## Document section
********************

What Is Biohazardous Medical Waste?
Biohazardous waste, also called infectious waste or biomedical waste, is any waste containing infectious materials or potentially infectious substances such as blood. Of special concern are sharp wastes such as needles, blades, glass pipettes, and other wastes that can cause injury during handling.
Types of Biohazard Waste
Biohazard waste includes the following materials:
1) Human blood and blood products: All human blood, blood products (such as serum, plasma, and other blood components) in liquid or semi-liquid form. Items contaminated with blood that, if compressed, would release blood in a liquid or semi-liquid form, or items caked with dried blood capable of being released during handling. Other body fluids or tissues containing visible blood.
2) Human Body Fluids: Human body fluids in a liquid or semi-liquid state, including: semen, vaginal secretions, cerebral spinal fluid, synovial fluid, pleural fluid, pericardial fluid, peritoneal fluid, amniotic fluid, and saliva from dental procedures. Also includes any other human body fluids visibly contaminated with blood, and all body fluids in situations where it is difficult or impossible to differentiate between body fluids.
3) Microbiological Wastes: Laboratory wastes containing or contaminated with concentrated forms of infectious agents. Such waste includes discarded specimen cultures, stocks of etiologic agents, discarded live and attenuated viruses, blood or body fluids known to contain infectious pathogens, wastes from the production of biologicals and serums, disposable culture dishes, and devices used to transfer, inoculate and mix cultures (BSL-1 through BSL-4 etiologic agents as designated by NIH Guidelines/BSC).

********************

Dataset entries
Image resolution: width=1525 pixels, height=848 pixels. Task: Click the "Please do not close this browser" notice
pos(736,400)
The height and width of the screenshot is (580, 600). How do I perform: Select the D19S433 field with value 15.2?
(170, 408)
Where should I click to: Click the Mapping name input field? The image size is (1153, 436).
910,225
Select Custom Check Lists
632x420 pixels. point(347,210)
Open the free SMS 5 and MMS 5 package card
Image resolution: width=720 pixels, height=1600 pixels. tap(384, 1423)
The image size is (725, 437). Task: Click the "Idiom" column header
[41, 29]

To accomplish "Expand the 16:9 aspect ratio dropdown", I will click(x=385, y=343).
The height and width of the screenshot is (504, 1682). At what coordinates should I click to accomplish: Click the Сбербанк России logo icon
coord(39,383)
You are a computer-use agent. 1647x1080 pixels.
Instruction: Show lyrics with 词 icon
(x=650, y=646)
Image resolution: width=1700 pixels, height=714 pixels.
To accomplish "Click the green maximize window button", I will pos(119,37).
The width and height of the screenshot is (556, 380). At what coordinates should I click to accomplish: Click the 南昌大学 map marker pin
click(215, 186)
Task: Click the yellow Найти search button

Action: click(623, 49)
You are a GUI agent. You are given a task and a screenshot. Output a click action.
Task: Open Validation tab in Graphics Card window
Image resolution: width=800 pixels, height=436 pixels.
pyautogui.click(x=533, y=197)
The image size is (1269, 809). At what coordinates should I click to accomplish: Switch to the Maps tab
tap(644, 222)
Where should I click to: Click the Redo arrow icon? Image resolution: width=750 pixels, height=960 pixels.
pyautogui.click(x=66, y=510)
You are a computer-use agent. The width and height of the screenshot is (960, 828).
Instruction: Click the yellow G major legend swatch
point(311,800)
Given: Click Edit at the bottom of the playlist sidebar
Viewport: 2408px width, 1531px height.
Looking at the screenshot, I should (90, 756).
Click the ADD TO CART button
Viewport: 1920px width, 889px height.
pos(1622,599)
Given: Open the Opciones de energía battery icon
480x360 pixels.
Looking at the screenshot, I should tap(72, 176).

********************

## Brief 1
Name the types of biohazard waste listed in the text on biohazardous medical waste.
## Brief 2
Reproduce word for word the passage of the text on biohazardous medical waste from "Biohazardous waste, also" to "containing visible blood.".

## Reply 1
Human blood and blood products
Human body fluids
Microbiological wastes

## Reply 2
Biohazardous waste, also called infectious waste or biomedical waste, is any waste containing infectious materials or potentially infectious substances such as blood. Of special concern are sharp wastes such as needles, blades, glass pipettes, and other wastes that can cause injury during handling.
Types of Biohazard Waste
Biohazard waste includes the following materials:
1) Human blood and blood products: All human blood, blood products (such as serum, plasma, and other blood components) in liquid or semi-liquid form. Items contaminated with blood that, if compressed, would release blood in a liquid or semi-liquid form, or items caked with dried blood capable of being released during handling. Other body fluids or tissues containing visible blood.